Selama proses itu, saya menulis refleksi mingguan. Menuliskan alasan membeli atau menahan diri ternyata efektif mengubah kebiasaan. Ketika godaan muncul, saya membaca kembali catatan—dan seringkali mengurungkan niat.
Hasil: ketenangan finansial dan piel care yang lebih efektif
Tiga bulan setelah saya menerapkan sistem ini, pengeluaran skincare turun dari Rp 600.000 ke Rp 180.000 per bulan. Bukan hanya angka yang berubah. Saya merasa lebih tenang ketika membuka dompet. Satu hal yang mengejutkan: kulit saya lebih stabil. Kenapa? Karena saya berhenti mencampur-campur produk tanpa strategi. Saya fokus pada konsistensi, bukan akumulasi.
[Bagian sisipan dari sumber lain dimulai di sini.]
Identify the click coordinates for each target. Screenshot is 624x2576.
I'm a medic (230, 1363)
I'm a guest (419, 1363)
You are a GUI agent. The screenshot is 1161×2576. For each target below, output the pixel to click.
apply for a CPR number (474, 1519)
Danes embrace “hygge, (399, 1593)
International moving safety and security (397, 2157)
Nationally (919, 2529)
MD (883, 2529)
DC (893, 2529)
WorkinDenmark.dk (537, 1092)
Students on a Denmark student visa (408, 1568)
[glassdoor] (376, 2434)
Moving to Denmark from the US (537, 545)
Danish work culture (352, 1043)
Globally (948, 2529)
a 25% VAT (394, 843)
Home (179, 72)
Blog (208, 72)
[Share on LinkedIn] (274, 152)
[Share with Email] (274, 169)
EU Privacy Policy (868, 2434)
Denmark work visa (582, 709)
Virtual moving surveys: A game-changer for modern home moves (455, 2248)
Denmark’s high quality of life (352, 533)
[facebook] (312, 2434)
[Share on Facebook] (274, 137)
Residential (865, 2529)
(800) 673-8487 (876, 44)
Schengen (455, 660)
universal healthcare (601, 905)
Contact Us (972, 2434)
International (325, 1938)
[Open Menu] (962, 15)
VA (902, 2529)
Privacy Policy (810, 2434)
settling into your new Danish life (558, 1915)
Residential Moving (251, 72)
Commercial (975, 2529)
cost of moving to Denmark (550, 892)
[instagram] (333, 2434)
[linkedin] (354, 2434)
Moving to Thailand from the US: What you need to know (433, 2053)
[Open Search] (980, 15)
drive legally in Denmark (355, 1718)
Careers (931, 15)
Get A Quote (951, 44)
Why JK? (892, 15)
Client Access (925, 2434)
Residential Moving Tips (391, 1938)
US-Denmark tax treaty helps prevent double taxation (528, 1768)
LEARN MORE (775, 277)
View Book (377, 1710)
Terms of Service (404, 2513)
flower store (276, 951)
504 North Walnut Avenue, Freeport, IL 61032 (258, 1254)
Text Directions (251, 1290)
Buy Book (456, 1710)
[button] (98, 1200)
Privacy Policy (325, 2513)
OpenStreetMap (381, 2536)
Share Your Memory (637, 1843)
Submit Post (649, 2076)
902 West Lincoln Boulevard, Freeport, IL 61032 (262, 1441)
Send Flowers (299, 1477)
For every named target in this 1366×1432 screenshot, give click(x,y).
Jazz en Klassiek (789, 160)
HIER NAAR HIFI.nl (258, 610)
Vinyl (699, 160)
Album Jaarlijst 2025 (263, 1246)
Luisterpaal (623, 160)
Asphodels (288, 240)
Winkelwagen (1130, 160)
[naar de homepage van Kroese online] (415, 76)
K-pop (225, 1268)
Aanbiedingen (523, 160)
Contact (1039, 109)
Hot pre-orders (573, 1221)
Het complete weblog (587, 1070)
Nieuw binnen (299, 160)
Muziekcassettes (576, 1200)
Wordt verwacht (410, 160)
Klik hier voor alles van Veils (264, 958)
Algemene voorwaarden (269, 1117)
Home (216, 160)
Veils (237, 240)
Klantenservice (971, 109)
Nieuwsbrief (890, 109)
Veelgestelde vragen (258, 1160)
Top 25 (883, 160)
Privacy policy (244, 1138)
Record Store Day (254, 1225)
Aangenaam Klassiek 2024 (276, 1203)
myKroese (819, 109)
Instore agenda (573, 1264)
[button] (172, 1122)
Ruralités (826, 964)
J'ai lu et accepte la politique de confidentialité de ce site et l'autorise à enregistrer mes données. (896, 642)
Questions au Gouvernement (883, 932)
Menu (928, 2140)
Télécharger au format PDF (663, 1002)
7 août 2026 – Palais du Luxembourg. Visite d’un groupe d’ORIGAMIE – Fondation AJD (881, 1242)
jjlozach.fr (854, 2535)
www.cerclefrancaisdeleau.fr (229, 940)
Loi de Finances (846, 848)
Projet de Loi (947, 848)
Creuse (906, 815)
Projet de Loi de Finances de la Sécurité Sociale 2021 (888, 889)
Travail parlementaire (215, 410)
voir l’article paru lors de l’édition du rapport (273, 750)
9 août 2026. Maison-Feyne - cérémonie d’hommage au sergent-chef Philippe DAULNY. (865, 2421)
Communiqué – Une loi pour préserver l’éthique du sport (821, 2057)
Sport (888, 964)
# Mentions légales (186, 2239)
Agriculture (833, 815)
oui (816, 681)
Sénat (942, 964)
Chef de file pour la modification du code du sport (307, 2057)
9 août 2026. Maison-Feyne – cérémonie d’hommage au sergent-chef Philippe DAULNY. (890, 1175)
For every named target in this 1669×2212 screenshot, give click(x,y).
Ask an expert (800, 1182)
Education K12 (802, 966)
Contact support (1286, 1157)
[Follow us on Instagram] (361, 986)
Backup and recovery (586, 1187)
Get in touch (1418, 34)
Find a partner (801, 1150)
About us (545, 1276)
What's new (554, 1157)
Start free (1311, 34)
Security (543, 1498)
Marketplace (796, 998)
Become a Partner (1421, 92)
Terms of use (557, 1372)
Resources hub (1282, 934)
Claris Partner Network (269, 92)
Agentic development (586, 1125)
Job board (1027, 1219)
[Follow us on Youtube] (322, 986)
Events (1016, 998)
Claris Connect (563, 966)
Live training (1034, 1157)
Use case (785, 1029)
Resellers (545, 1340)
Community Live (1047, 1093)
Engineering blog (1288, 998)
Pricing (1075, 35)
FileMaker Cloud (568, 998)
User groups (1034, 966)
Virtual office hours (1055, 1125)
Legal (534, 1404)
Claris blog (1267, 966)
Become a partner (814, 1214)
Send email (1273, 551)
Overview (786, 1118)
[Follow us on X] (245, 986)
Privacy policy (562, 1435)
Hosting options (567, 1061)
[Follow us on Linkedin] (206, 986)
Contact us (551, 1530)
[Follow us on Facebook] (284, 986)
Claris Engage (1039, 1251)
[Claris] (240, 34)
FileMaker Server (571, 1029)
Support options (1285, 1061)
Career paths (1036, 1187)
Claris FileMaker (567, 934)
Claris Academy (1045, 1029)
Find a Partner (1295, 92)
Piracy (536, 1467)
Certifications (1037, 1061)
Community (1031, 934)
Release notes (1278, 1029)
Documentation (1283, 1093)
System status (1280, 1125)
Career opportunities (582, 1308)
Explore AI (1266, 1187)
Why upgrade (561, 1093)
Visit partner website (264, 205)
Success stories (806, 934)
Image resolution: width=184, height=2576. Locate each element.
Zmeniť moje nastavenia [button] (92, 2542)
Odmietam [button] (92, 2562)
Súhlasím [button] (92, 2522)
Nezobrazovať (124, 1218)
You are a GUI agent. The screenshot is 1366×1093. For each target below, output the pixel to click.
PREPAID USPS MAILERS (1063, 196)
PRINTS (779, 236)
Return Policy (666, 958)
Pelajaran terbesar: menata keuangan pribadi bukan berarti menghilangkan perawatan diri. Justru sebaliknya — ini tentang memilih yang benar-benar bekerja untuk Anda. Dari pengalaman saya, disiplin kecil—mencatat, membatasi, menghitung cost-per-use—membuat kebiasaan yang berkelanjutan.
Kalau Anda sedang merasa kewalahan karena pengeluaran skincare, mulailah dari satu hal: buat batas bulanan. Lalu catat. Beri jeda 48 jam sebelum membeli barang non-esensial. Tanyakan pada diri, “Apakah ini akan dipakai rutin? Apa manfaatnya jangka panjang?” Jawaban jujur itu akan memberi Anda ketenangan. Saya sudah membuktikannya sendiri.
Jangan biarkan skincare jadi sumber stres finansial. Jadikan skincare bagian dari perawatan diri yang cerdas—untuk kulit dan dompet yang sehat.